Il Bitcoin ha recentemente mostrato una forte volatilità in mezzo a tensioni geopolitiche e flussi istituzionali in cambiamento. Il prezzo è aumentato brevemente sopra i $73.000, sostenuto dall'ottimismo riguardo alle politiche pro-crypto di Donald Trump e dal rinnovato interesse per le azioni crypto come Coinbase. Il Bitcoin ha raggiunto circa $73.400, un massimo di un mese, anche se le tensioni in Iran sono aumentate.
Tuttavia, il rally si è rapidamente raffreddato. Il BTC è poi tornato nella fascia $67.000–$70.000 poiché il sentiment istituzionale si è indebolito.

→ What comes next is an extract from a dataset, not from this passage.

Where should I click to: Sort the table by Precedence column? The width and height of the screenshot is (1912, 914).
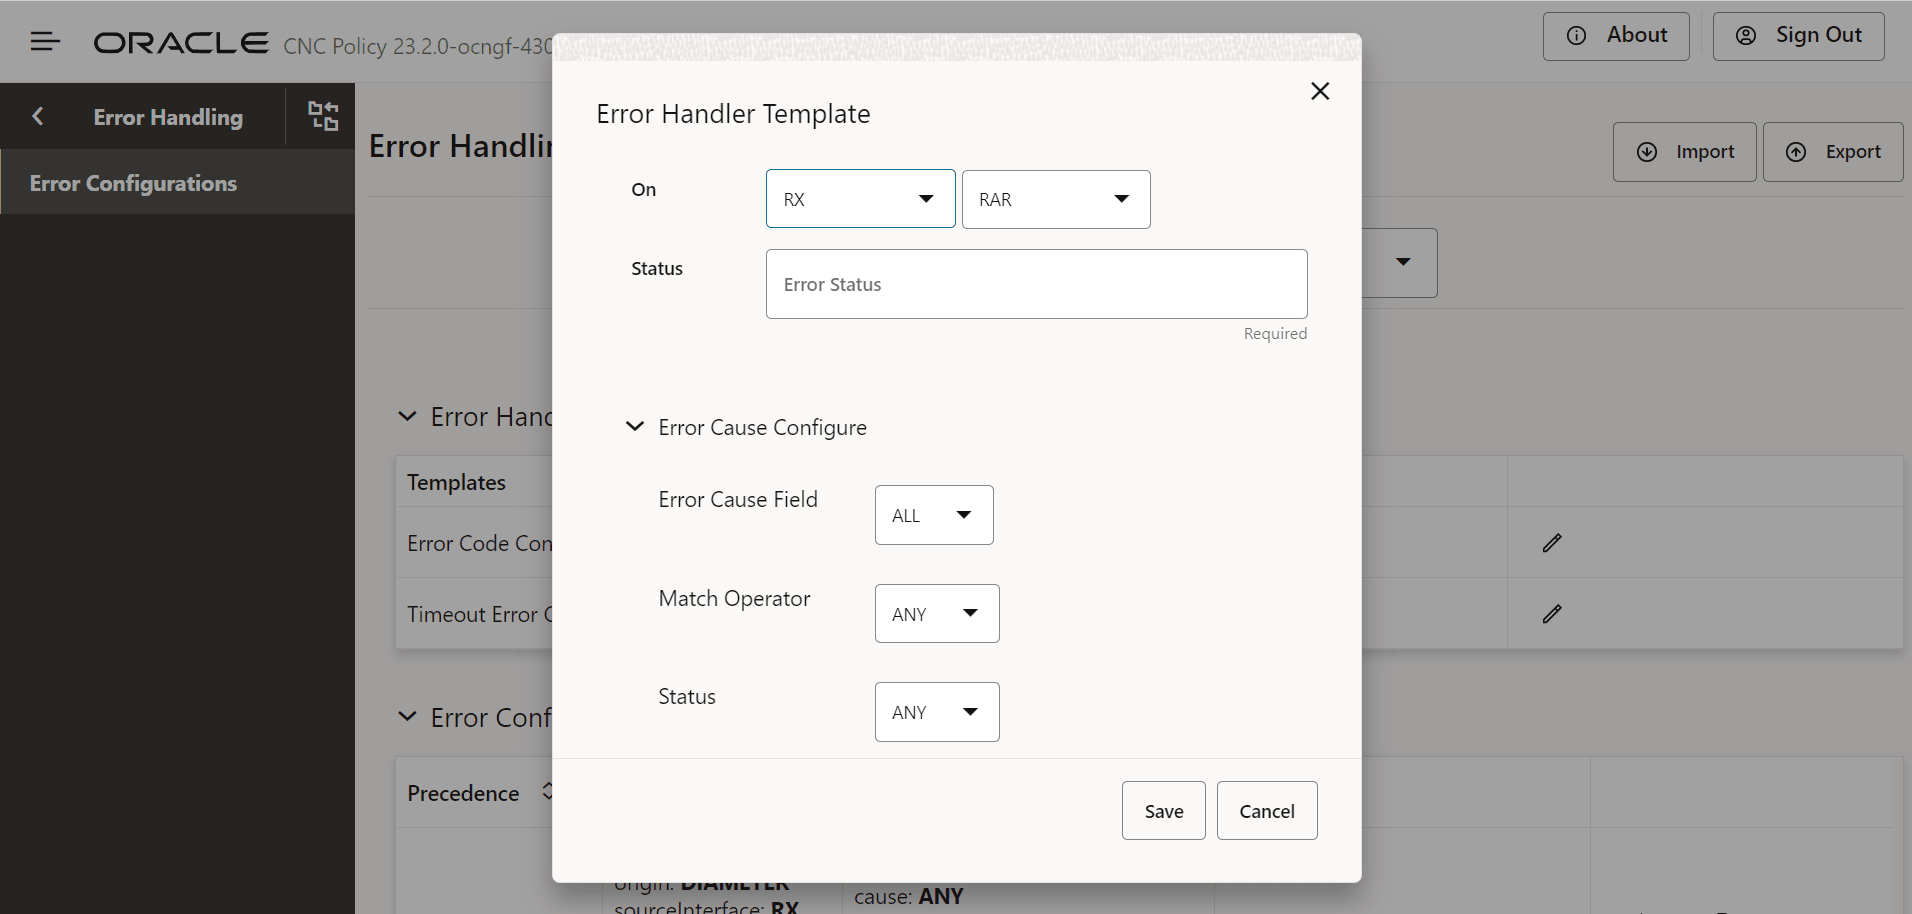[x=546, y=791]
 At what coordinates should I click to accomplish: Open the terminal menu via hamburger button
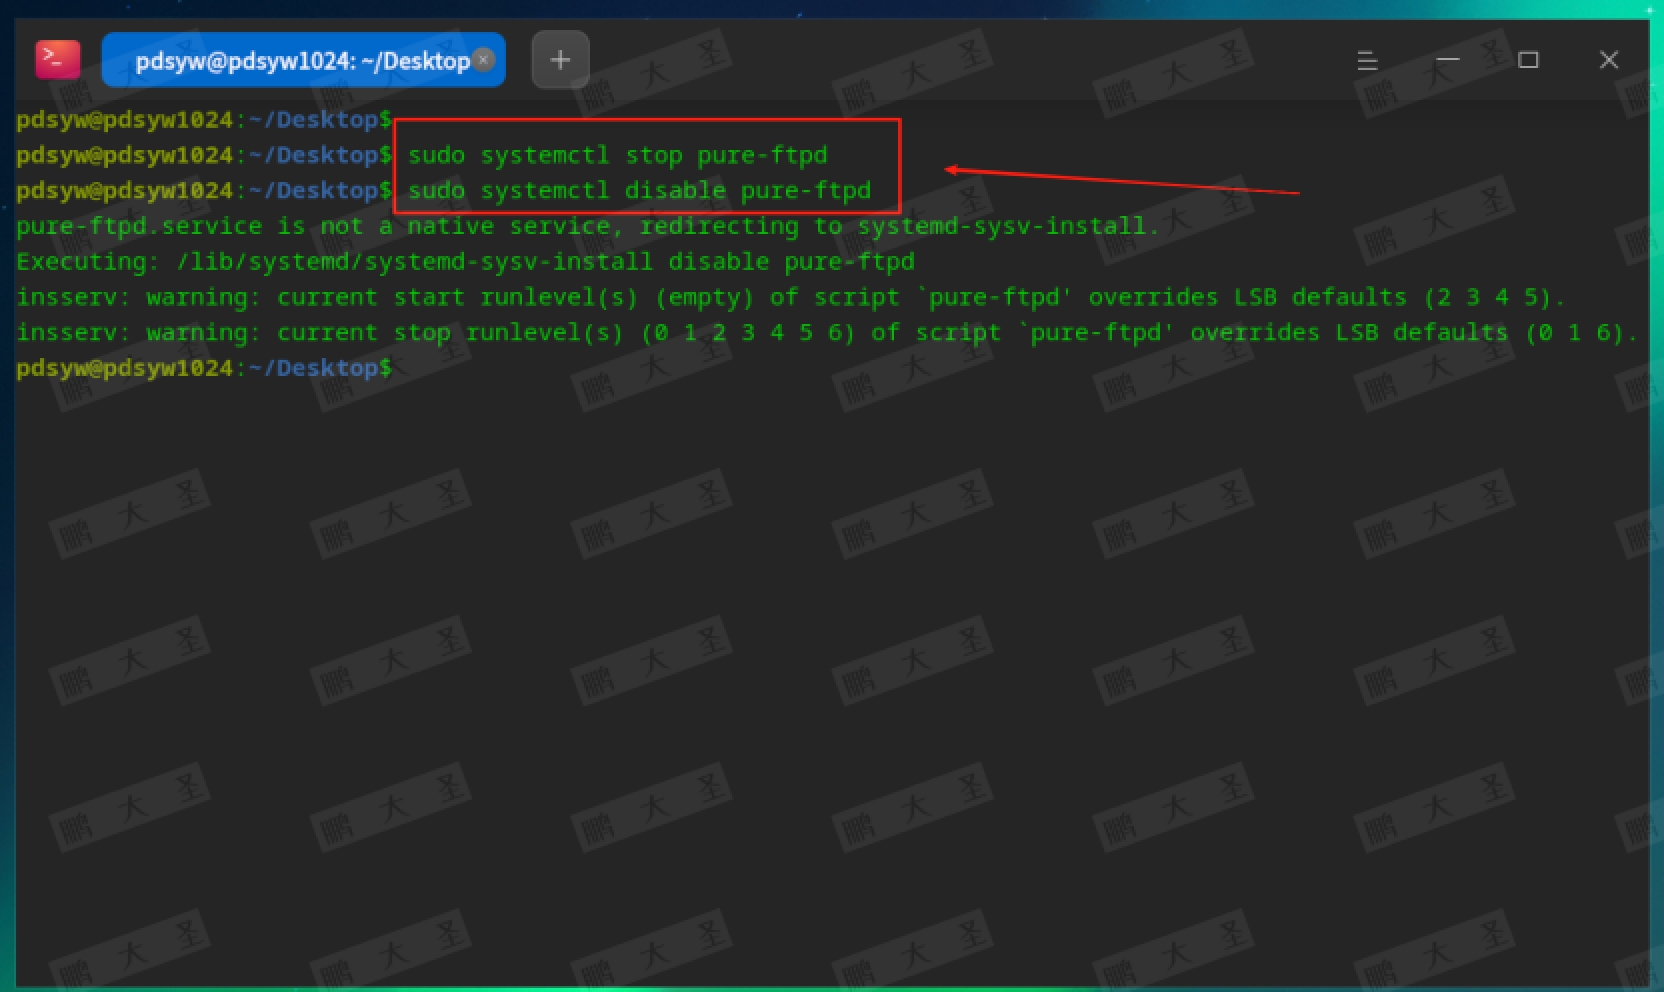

Gli ETF Bitcoin spot negli Stati Uniti hanno registrato circa $349 milioni in deflussi netti, uno dei più grandi prelievi recenti, indicando che alcuni grandi investitori hanno ridotto l'esposizione durante l'incertezza.
Per gli utenti, questo evidenzia due segnali chiave: gli eventi geopolitici possono innescare volatilità a breve termine e i flussi istituzionali, in particolare gli ETF, stanno diventando un fattore importante che influisce sul momentum del mercato crypto.